昨年12月に「流れ舟」をリリースして半年。早くも新曲をリリースすることになった松尾雄史。逢いたくても逢えない女性への思いをメジャー調で歌っている。「明るい雰囲気ですが、せつない内容の詞です。最初聴いた時は、何と難しい歌だなと思いましたが、歌い終わった時に達成感、爽快感がある、何ともいえない気持ちよさがある歌です」。カップリング曲の「君の瞳」は、愛する人に「ついておいでよ」と語り掛ける作品。“君の瞳は 笑顔が似合う” “君の瞳に 約束するよ”など、瞳がキーワードになっている。そんな松尾に人の目をよく見るか聞いてみた。「人の目、見ませんね。ホント映るんでしょうかね。

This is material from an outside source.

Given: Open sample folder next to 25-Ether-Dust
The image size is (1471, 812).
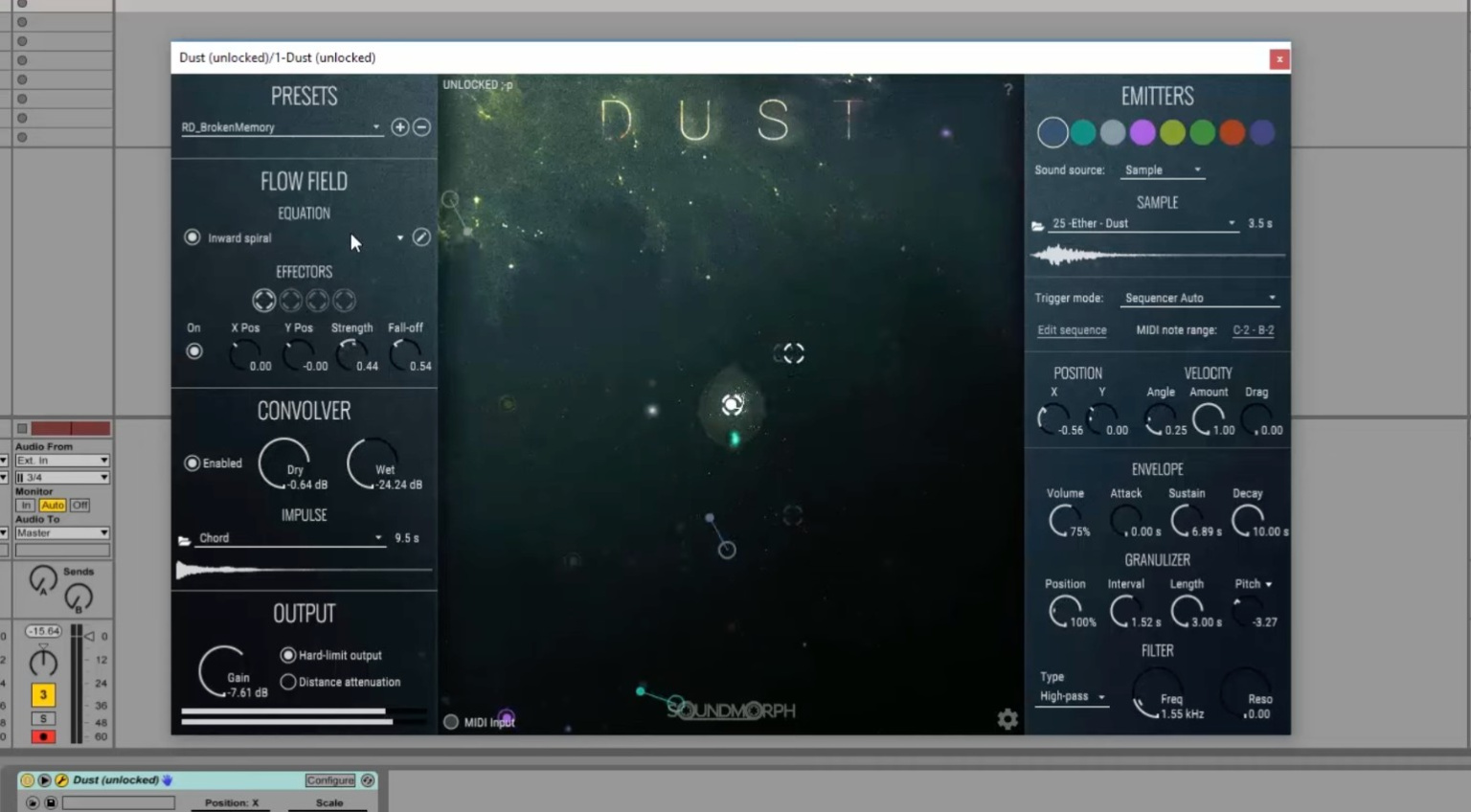Looking at the screenshot, I should point(1037,226).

僕のお客さんが『こっち見て?』とか言うんですが、見ると目をそむけるんですよ。恥ずかしいんですよね、うん。僕も宝塚歌劇を見に行って、目が合うとやっぱり恥ずかしいですもん。指差された時は、寒気がしました(笑)」

2021年8月4日発売
松尾雄史 サードアルバム
『松尾雄史コレクション「3枚目」

日本クラウン CRCN-41366 ¥2,600(税込)
収録曲

「君だけを」(新録)
「高原のお嬢さん」(新録)
「江梨子」(新録)
「傷だらけのローラ」(新録)
「私鉄沿線」(新録)
「言えないよ」(新録)
「鈴虫」
「湯島慕情」
「流れ舟」
「純子の泪」
「俺の花」
「星空の酒」
全12曲(曲順未定)

「いままでは演歌色が強かったので、少し歌謡曲っぽい歌も歌ってみたいなという自分自身への挑戦」。松尾雄史のサードアルバムでは、御三家と新御三家のヒット曲をカバーしている。コンサートではアルバム収録曲の中から、西郷輝彦の「君だけを」、舟木一夫の「高原のお嬢さん」、橋幸夫の「江梨子」、野口五郎の「私鉄沿線」、郷ひろみの「言えないよ」、西城秀樹の「傷だらけのローラ」を歌った。
「舟木一夫さんの『高原のお嬢さん』は初めて聴いた曲ですが、あとは過去に何度か耳にした曲ばかりです。新御三家の歌は、コブシを回さずに歌うことに苦労しました。オリジナルのイメージを残しつつ自分のエッセンスを入れて歌わせていただきました」
新御三家の3曲を歌い終わった時には、観客に「コブシ回ってました? 回ってないはずです」と笑顔で語りかけていた。特に「傷だらけのローラ」は印象的だった。多くの若手歌手がカバーする名曲だが、どこか西城秀樹に似ている。西城秀樹が蘇ったかと思うほどに聴かせる若手もいて、それはそれで素晴らしい。しかし、松尾の歌う「傷だらけのローラ」は、西城秀樹の雰囲気を残しながらも、澄んだ声で、ピュアに叫ぶ“ローラ”が新鮮だった。令和の時代に蘇った新生「傷だらけのローラ」とも言えるような、松尾にしか歌えない名曲カバーだった。